EXERCISE OBJECTIVE -
Write out, word for word, every line from the one containing "Where should I click to: Select" through the final line of the records.

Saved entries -
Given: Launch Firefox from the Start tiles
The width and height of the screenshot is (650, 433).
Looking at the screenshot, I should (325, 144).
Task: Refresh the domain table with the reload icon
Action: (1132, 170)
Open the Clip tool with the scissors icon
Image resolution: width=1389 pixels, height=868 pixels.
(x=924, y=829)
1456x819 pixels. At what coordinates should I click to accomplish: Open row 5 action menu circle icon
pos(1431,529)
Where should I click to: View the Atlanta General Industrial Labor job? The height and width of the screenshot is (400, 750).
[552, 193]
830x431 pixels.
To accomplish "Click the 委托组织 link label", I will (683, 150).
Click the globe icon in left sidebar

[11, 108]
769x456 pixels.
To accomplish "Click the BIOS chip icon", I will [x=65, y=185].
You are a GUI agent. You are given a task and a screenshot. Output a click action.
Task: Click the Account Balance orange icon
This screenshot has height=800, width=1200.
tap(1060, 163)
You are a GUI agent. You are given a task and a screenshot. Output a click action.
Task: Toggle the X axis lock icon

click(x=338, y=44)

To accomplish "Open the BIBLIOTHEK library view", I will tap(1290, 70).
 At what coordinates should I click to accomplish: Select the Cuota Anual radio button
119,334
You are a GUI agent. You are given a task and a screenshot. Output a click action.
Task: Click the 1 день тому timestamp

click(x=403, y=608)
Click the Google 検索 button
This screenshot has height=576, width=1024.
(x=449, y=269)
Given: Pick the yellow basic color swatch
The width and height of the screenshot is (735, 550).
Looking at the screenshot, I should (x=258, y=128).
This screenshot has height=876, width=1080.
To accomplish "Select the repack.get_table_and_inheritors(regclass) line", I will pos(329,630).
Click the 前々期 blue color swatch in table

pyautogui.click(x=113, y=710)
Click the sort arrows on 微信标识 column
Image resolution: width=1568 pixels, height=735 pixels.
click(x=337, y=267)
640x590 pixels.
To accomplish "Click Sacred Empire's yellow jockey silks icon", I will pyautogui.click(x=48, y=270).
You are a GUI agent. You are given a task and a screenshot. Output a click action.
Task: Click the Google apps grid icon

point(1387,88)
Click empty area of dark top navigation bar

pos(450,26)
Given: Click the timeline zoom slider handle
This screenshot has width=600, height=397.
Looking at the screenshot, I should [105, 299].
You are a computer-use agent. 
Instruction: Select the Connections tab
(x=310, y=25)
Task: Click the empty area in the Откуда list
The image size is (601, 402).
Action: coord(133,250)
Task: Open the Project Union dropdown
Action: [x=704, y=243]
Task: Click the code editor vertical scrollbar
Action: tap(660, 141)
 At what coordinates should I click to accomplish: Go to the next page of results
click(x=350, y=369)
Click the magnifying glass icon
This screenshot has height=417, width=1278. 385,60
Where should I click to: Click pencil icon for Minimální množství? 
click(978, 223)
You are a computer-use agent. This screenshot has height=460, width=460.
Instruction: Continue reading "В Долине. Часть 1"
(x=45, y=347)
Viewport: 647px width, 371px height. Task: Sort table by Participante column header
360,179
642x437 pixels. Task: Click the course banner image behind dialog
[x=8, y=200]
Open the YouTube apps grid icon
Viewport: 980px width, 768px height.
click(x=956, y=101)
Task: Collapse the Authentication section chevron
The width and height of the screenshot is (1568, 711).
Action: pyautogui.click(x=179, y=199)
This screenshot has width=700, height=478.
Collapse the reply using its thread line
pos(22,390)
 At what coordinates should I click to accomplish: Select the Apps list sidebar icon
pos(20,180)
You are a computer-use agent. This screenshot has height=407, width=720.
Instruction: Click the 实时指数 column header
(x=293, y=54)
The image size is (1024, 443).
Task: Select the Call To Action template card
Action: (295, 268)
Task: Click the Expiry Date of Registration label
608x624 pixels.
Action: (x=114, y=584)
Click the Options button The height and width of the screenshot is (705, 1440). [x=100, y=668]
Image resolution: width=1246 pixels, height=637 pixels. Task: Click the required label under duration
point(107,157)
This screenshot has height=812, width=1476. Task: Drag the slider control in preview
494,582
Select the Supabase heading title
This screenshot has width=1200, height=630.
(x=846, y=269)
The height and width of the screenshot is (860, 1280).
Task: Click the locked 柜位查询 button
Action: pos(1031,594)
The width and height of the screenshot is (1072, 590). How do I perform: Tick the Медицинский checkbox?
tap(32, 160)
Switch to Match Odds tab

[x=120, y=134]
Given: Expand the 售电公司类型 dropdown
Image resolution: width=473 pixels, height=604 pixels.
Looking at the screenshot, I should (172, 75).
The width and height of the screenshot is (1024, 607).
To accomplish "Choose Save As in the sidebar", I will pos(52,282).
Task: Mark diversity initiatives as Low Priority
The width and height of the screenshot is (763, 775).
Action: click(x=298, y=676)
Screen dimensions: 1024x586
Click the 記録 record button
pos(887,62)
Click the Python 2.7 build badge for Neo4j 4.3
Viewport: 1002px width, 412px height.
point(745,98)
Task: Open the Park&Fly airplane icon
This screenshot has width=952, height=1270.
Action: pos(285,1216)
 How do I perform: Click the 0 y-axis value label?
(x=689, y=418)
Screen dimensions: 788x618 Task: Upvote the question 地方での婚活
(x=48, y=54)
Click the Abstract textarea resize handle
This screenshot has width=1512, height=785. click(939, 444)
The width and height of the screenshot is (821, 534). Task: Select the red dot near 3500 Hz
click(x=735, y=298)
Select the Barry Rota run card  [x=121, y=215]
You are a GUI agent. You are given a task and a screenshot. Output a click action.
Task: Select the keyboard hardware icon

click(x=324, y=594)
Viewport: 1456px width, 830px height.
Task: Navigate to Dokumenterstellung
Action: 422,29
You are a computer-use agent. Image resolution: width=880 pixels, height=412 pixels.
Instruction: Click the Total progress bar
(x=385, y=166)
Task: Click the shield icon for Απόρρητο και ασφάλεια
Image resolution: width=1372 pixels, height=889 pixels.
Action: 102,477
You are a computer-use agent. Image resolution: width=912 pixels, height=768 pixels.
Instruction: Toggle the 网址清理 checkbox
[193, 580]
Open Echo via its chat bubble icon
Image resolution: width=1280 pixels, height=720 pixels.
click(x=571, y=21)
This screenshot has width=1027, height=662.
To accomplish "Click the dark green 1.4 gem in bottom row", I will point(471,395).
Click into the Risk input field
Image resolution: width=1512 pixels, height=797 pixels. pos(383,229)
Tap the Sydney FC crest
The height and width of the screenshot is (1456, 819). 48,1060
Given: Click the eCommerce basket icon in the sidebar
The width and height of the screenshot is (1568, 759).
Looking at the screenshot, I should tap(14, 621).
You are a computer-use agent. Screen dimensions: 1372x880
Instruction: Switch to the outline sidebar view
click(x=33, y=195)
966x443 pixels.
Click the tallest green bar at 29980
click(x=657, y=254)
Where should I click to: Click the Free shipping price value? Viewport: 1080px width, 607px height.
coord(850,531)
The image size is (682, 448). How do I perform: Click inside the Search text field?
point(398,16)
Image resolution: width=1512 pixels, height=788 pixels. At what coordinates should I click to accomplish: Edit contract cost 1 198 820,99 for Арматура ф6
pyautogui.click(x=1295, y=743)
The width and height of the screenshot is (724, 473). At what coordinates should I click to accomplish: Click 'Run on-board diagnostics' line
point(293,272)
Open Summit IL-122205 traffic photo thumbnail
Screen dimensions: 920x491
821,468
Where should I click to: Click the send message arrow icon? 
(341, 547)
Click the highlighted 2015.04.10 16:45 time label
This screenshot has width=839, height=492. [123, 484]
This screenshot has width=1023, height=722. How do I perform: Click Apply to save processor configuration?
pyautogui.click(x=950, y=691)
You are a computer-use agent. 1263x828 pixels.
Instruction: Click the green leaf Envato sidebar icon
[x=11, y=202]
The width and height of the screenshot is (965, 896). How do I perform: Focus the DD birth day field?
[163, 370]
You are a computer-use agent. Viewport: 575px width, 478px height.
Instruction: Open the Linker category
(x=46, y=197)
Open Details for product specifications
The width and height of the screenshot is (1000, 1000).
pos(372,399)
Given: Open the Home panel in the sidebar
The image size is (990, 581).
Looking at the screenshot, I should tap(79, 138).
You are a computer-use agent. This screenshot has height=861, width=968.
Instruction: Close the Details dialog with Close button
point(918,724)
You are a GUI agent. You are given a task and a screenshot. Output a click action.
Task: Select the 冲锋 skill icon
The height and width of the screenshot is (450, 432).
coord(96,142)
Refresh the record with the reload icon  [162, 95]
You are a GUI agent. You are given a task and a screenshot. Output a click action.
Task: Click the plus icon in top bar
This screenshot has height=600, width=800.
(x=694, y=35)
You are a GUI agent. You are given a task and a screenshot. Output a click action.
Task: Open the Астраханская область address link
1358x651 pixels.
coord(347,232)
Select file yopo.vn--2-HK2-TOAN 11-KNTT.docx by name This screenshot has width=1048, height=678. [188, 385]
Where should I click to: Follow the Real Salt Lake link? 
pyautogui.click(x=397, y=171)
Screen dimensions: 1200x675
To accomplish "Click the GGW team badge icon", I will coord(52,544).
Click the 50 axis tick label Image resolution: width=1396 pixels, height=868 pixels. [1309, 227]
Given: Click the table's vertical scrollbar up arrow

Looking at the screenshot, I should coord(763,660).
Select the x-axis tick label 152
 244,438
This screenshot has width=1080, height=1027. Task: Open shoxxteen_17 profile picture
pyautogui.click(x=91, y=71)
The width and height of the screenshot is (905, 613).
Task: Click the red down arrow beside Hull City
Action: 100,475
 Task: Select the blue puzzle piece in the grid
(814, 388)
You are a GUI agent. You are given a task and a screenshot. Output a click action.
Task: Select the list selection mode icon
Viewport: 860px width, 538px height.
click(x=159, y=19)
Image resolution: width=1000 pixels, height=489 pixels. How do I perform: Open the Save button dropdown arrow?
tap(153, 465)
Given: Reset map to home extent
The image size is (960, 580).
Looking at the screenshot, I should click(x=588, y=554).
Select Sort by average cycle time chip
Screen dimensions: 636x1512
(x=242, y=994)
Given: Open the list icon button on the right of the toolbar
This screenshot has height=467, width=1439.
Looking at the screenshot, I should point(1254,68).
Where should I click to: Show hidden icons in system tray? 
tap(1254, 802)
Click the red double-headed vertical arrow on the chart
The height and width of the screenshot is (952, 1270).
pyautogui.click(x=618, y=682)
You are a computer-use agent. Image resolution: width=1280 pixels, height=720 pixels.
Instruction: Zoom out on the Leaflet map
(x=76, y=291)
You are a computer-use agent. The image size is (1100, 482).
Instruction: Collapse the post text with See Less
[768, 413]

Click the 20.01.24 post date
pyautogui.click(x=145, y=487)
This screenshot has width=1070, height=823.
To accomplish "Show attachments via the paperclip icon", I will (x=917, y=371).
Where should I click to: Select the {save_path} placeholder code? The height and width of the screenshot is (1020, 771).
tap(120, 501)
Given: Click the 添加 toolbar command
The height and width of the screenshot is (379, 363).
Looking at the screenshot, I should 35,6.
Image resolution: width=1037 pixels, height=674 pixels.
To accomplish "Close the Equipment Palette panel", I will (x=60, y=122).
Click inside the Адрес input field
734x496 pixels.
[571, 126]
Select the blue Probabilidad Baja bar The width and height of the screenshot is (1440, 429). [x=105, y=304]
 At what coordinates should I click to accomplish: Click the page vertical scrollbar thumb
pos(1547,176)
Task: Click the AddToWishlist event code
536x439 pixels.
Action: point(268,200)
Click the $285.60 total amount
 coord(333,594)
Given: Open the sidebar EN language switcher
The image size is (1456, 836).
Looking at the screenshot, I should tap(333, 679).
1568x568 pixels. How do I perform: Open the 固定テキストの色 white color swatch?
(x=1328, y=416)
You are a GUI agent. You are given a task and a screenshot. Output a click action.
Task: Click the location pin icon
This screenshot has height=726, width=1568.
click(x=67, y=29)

EXERCISE SOLUTION -
Where should I click to: Select the {save_path} placeholder code? The height and width of the screenshot is (1020, 771).
tap(120, 501)
Given: Click the 添加 toolbar command
The height and width of the screenshot is (379, 363).
Looking at the screenshot, I should 35,6.
Image resolution: width=1037 pixels, height=674 pixels.
To accomplish "Close the Equipment Palette panel", I will (x=60, y=122).
Click inside the Адрес input field
734x496 pixels.
[571, 126]
Select the blue Probabilidad Baja bar The width and height of the screenshot is (1440, 429). [x=105, y=304]
 At what coordinates should I click to accomplish: Click the page vertical scrollbar thumb
pos(1547,176)
Task: Click the AddToWishlist event code
536x439 pixels.
Action: point(268,200)
Click the $285.60 total amount
 coord(333,594)
Given: Open the sidebar EN language switcher
The image size is (1456, 836).
Looking at the screenshot, I should tap(333, 679).
1568x568 pixels. How do I perform: Open the 固定テキストの色 white color swatch?
(x=1328, y=416)
You are a GUI agent. You are given a task and a screenshot. Output a click action.
Task: Click the location pin icon
This screenshot has height=726, width=1568.
click(x=67, y=29)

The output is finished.